You’ve been busted by the latest sting operation by the Horny Police (Branded Sports Unit)! Come out with your pants up and keep your hands away from your dick!
You have the right to remain flacid. Anything you say can and will be used against you in horny court. You have the right to talk to a lawyer for advice before we ask you any questions. If you cannot afford a lawyer one will be appointed for you before any questioning if you wish. If you decide to answer questions now without a lawyer present you have the right to stop answering at anytime.
Okay so now that you’ve been read your Horny rights do you want to explain why you clicked on this blog?
I’m not here to kink shame but if slightly NSFW pictures of Marge Simpson and Louis Griffin are what get your rocks off this early in the morning maybe it’s time to think about a lobotomy. Anyways we’ll get you in front of a judge tomorrow morning and see what he decides to sentence you to.
13 hours later
Judge: Okay (insert Branded Sports reader here) do you understand the charges brought against you by the horny police? Okay Mr Prosecutor do you have anything you’d like to add?

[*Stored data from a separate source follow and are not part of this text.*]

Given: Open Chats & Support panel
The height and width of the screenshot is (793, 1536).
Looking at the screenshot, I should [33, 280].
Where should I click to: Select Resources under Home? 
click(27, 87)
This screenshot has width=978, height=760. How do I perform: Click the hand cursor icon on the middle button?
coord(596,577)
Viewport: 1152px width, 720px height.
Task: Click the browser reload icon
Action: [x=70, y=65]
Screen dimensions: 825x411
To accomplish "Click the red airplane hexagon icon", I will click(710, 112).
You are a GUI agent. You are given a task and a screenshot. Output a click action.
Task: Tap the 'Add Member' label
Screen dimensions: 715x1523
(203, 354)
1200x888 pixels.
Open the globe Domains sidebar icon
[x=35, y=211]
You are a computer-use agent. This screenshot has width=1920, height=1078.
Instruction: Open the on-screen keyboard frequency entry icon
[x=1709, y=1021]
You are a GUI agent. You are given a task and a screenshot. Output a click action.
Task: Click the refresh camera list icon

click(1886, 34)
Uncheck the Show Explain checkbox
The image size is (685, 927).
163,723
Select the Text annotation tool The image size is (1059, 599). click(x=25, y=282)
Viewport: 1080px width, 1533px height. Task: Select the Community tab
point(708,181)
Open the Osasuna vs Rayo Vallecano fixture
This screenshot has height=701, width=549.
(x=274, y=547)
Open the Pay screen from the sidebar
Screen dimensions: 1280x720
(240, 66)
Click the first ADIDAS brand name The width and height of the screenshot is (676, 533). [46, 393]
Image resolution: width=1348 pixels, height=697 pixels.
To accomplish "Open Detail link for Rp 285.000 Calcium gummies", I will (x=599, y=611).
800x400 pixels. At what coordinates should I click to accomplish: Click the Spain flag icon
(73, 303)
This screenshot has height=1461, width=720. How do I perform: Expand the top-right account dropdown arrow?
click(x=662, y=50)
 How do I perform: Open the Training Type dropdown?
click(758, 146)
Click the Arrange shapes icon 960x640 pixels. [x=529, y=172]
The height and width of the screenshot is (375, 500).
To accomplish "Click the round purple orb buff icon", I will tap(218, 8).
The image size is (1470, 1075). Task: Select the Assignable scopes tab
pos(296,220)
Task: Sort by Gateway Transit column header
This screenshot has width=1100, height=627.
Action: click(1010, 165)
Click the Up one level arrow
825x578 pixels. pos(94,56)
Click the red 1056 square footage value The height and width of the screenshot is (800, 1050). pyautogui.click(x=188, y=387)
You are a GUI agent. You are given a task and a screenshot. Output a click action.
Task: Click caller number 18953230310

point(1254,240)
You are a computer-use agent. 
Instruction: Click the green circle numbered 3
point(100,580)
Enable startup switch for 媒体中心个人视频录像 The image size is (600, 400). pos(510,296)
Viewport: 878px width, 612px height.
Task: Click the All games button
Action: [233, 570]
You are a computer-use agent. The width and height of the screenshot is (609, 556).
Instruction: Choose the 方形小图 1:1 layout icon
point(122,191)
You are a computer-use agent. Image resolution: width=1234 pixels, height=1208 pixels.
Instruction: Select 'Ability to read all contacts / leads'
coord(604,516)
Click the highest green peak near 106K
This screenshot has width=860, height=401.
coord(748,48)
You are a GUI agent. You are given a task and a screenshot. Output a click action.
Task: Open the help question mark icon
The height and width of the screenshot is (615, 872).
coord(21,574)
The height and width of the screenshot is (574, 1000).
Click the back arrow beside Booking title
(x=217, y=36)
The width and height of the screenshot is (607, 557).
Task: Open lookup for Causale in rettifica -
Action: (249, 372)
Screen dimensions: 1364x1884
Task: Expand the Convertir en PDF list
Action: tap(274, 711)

Prosecutor: *Southern accent* Your honor I’m a simple man, a man of the people if you will. I like 95% of the world can control their horny levels. Obviously from clicking on the blog this man sitting in the defendant’s chair is a man who can’t control his horniness. When we checked the defendant’s browser history we found everything from Cuban scat porn videos to Thai Ladyboys Gone Wild. But perhaps the most disturbing piece of evidence we found was the director’s cut of the Tommy Lee Pamela Anderson sex tape. Now I like most have pleasured myself to the great blonde bombshell that is Pamela Anderson. So you’re probably wondering why this piece of evidence is so damming. Well the director’s cut of the sex tape is filmed from the POV of Pamela Anderson!
*Jury gasps, bailiff pukes, and the judge furiously beats his gavel against the table*
Judge: GUILTY GUILTY GULITY! Bailiff take this horny man away and lock him away for 25 years!
And let this be a lesson to the Branders *cough* Eddie *cough* that this is why you should keep your horny levels in check.